### Provided data:

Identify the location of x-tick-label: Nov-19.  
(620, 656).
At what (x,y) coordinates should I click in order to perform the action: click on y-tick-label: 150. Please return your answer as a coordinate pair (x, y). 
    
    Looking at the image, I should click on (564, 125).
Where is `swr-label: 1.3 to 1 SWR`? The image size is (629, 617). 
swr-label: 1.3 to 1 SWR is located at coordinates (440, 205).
...
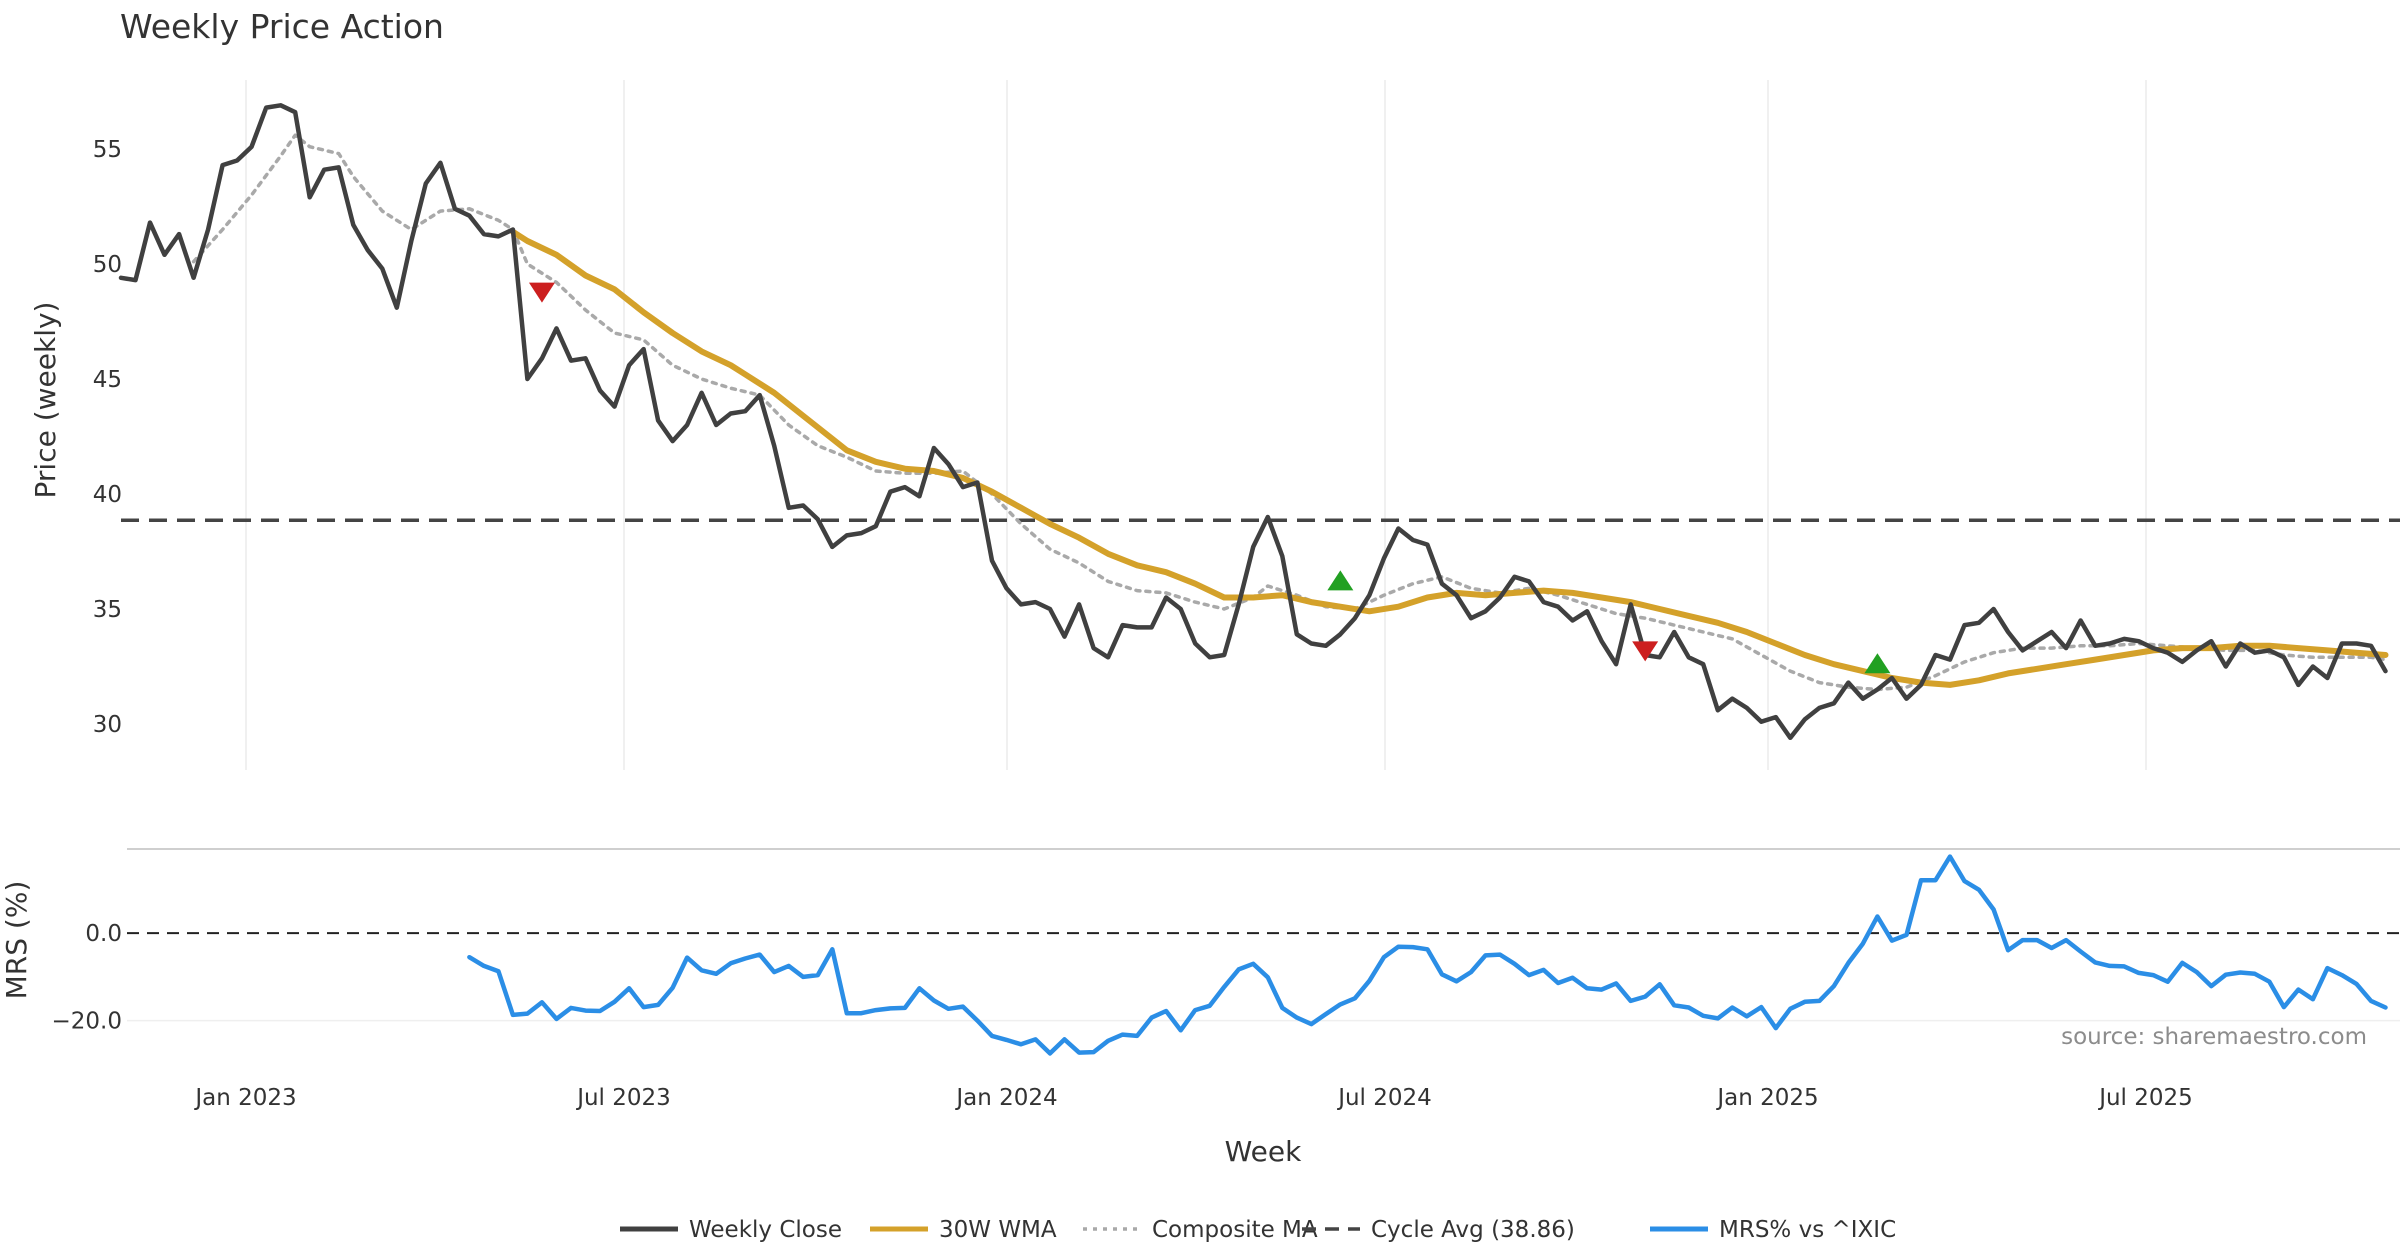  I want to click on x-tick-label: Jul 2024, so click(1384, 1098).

### Exercise aim:
Return the records verbatim, beginning at the line that contains "Identify the location" and stopping after the line that contains "swr-label: 1.3 to 1 SWR is", with both of those lines included.

### Solved problem:
Identify the location of x-tick-label: Nov-19.  
(620, 656).
At what (x,y) coordinates should I click in order to perform the action: click on y-tick-label: 150. Please return your answer as a coordinate pair (x, y). 
    
    Looking at the image, I should click on (564, 125).
Where is `swr-label: 1.3 to 1 SWR`? The image size is (629, 617). 
swr-label: 1.3 to 1 SWR is located at coordinates (440, 205).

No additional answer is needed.